== TASK DETAILS ==
Write out the items again, changing every "GUI agent" to "interface agent" and leaving everything else as it is. Omit the pictures from your answer.

** Begin DATA SHOWN **

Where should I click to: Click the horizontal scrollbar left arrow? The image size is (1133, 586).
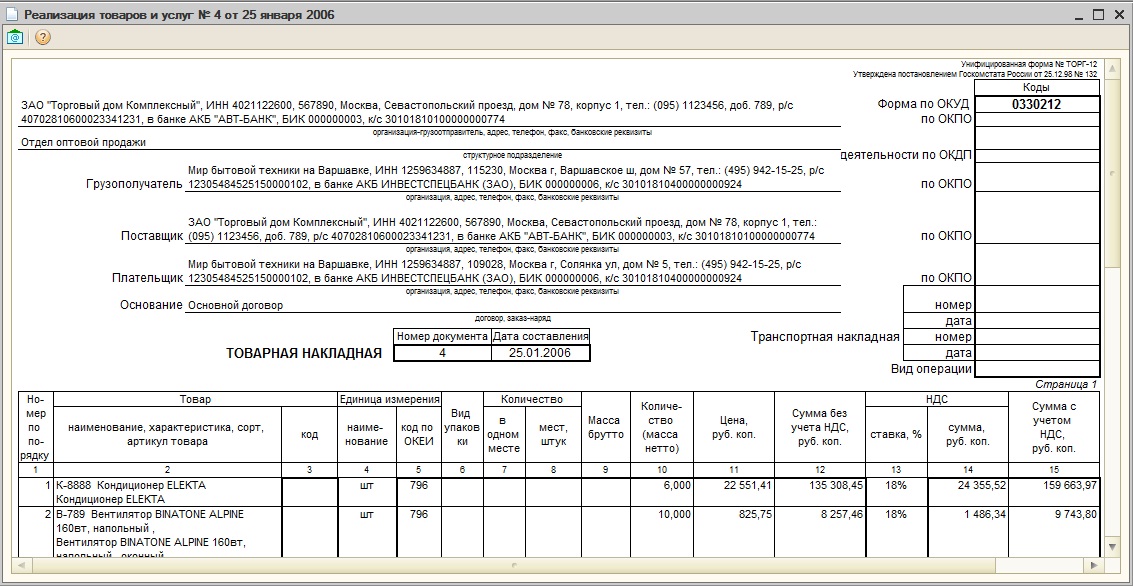[21, 564]
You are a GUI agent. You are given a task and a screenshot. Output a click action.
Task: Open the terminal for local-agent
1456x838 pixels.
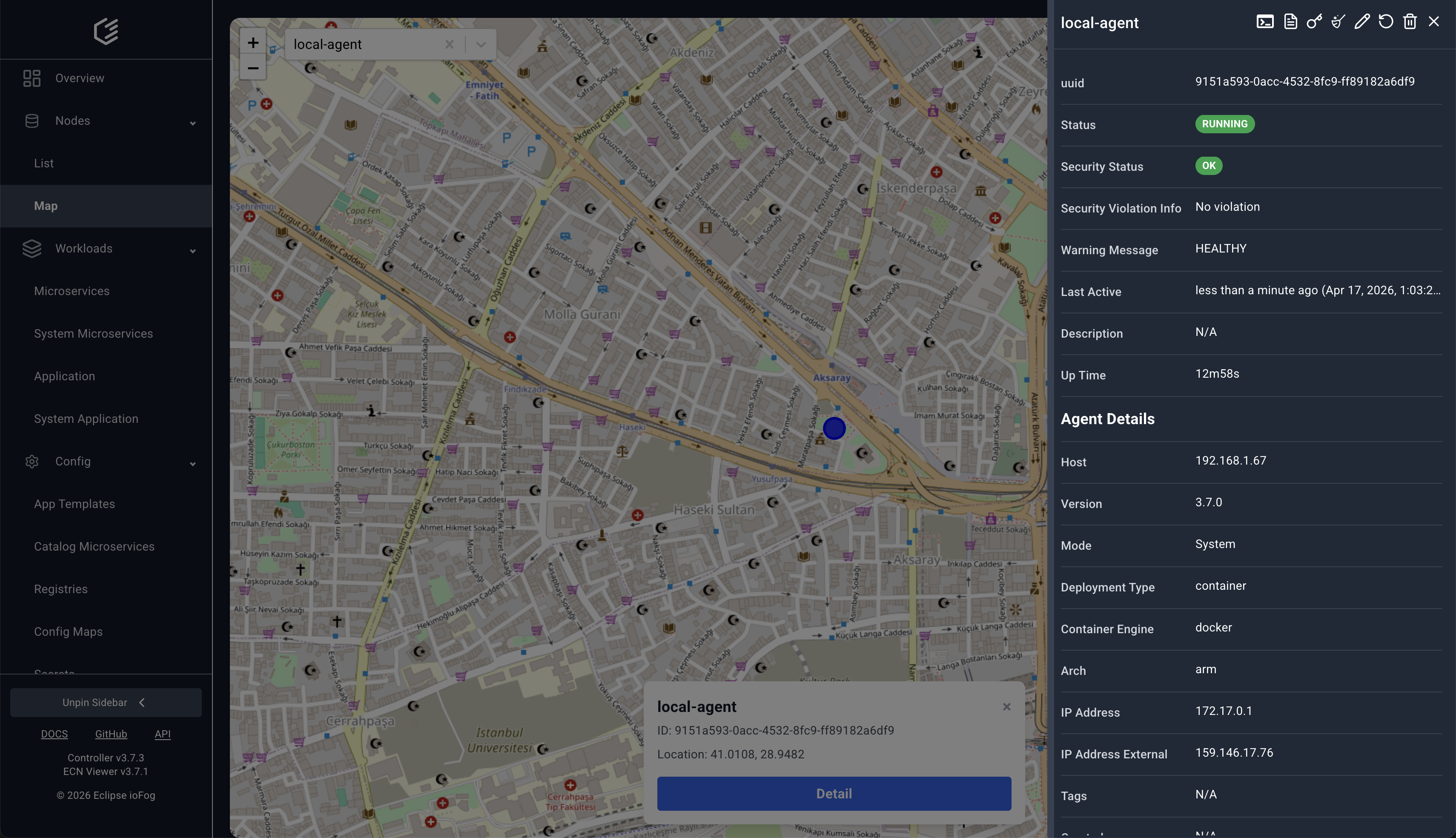click(x=1265, y=21)
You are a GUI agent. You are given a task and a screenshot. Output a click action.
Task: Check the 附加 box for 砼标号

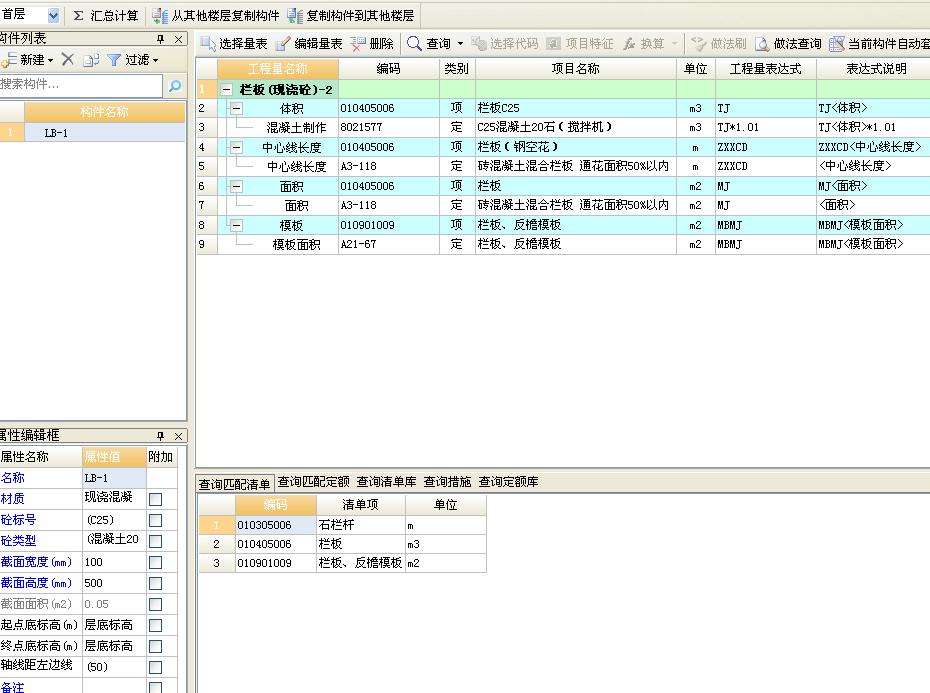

** End DATA SHOWN **

== WORKED SOLUTION ==
Where should I click to: Click the horizontal scrollbar left arrow? The image size is (1133, 586).
[21, 564]
You are a interface agent. You are given a task and a screenshot. Output a click action.
Task: Open the terminal for local-agent
1456x838 pixels.
click(x=1265, y=21)
You are a interface agent. You are given a task and a screenshot. Output a click action.
Task: Check the 附加 box for 砼标号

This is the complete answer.